По легенде во время войны снаряд ранил старейшую сосну, а ветер и вовсе одолел раненное дерево. Так, практически незаметно ни для кого, чуть было не погибла легендарная сосна Леннрота, но нашлись люди, которые сумели спасти дерево. Они перенесли ее к Дому культуры и укрепили. Затем сосна потеряла крону, но остался крученый ствол, отполированный ветрами, стоит он и поныне зацементированный в землю и серебрится в лучах солнца.
…Ирина тяжело вздохнула: местные власти творят что хотят! Полный беспредел! Каждый маломальский чиновник чувствует себя в своем кожаном кресле местечковым князьком! И теперь вот и до детей-инвалидов добрались…
– Чего делать будешь? – участливо поинтересовалась Ирина.
Инга пожала плечами.
– Говорят, калевальская типография, где муж работает, тоже закроется. Заказов, видишь ли, нет… Остается только одно: либо с голода сдохнуть, либо уезжать отсюда…
– А куда уезжать? Где нас ждут? – с сарказмом поинтересовалась Ирина.
– Нас в Петрозаводск родственники зовут.
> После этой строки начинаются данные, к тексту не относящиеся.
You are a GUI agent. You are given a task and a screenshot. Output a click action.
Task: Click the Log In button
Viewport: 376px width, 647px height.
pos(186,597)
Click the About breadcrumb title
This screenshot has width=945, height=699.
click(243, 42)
У них там свой небольшой бизнес. По-крайней мере, хоть какие-то деньги… Да и работать не у чужих людей.
– М-да… – протянула Ирина. – Скоро здесь вообще никого не останется… Санаторий продали, типография закроется со дня на день, промкомбинат и леспромхоз ликвидировали еще пять лет назад. Жилкомхоз и Калевальская электросеть обанкротились… Говорят, в нашем районе самая высокая безработица по Карелии.
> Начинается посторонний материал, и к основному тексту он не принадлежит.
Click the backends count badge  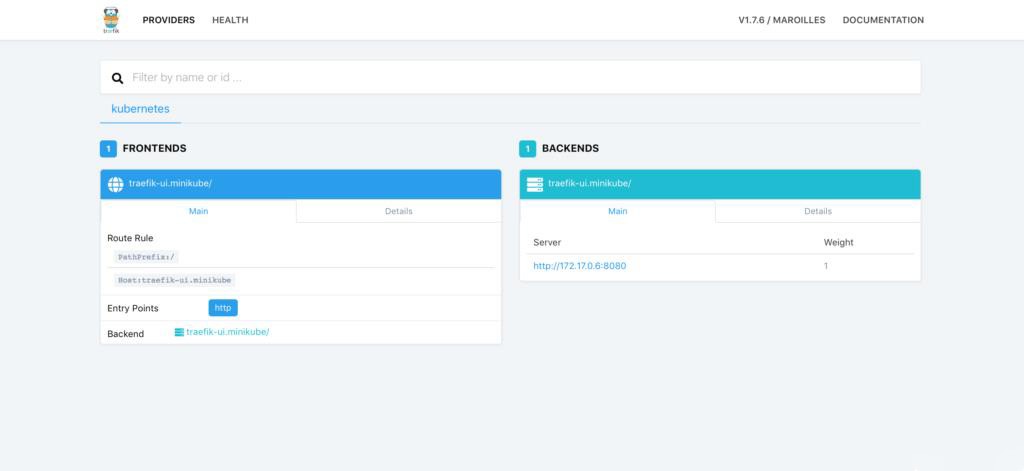coord(527,149)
– Да наверняка! – Поддержала Инга. – Ты-то никуда уезжать не собираешься?
Ирина пожала плечами.
– Не знаю… Не думала пока… Дочери надо хотя бы девять классов закончить…
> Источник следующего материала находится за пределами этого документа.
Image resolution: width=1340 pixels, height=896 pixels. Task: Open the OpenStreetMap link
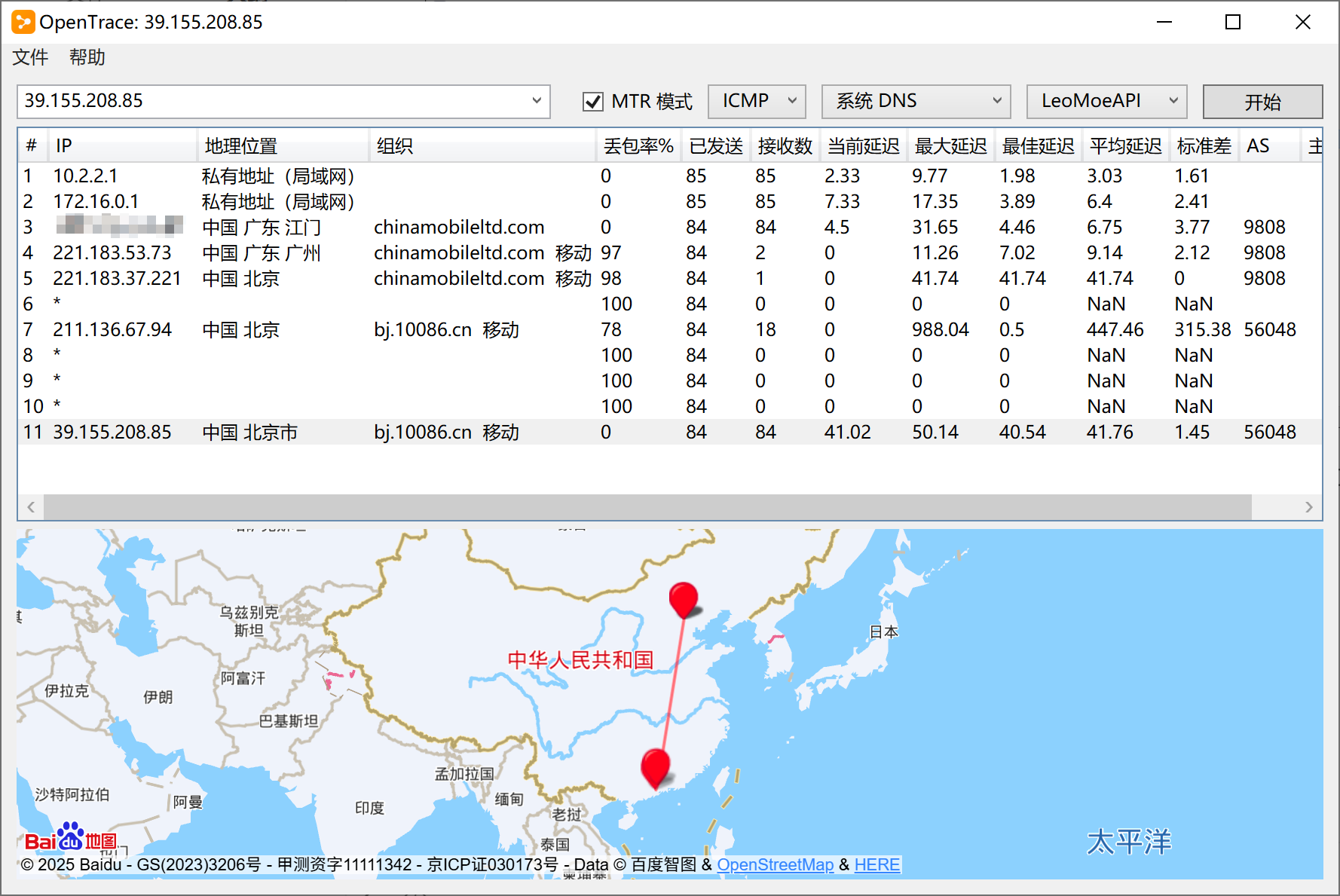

– А дальше что? Ты подумай только: что дальше? Ей же здесь ничего не светит! Учится твоя дочь где дальше будет? А работать потом? Замуж за кого выйдет? Мужики-то спились все подчистую!
Ирина тяжело вздохнула – она не знала, что ответить Инге. А та была абсолютно права.
Ирина вернулась в дом, сняла мокрую одежду, повесила ее сушиться, а сама, как есть, нагишом, упала на кровать.
– Ну что за жизнь такая?! – Рассуждала она вслух. – Мужа нет… Зарплата мизерная… Перспектив никаких… А с дочерью что делать? Пропадет она здесь… И правда надо уезжать…
В семь утра Ирина привела себя в порядок, позавтракала и отправилась на работу в детский садик. Это был один из немногочисленных садиков на весь город. Пять садиков закрыли, потому что они некогда принадлежали предприятиям, ныне обанкротившимся. Теперь три садика пустовали, окончательно разрушаясь, а два еще как-то существовали за счет городского бюджета.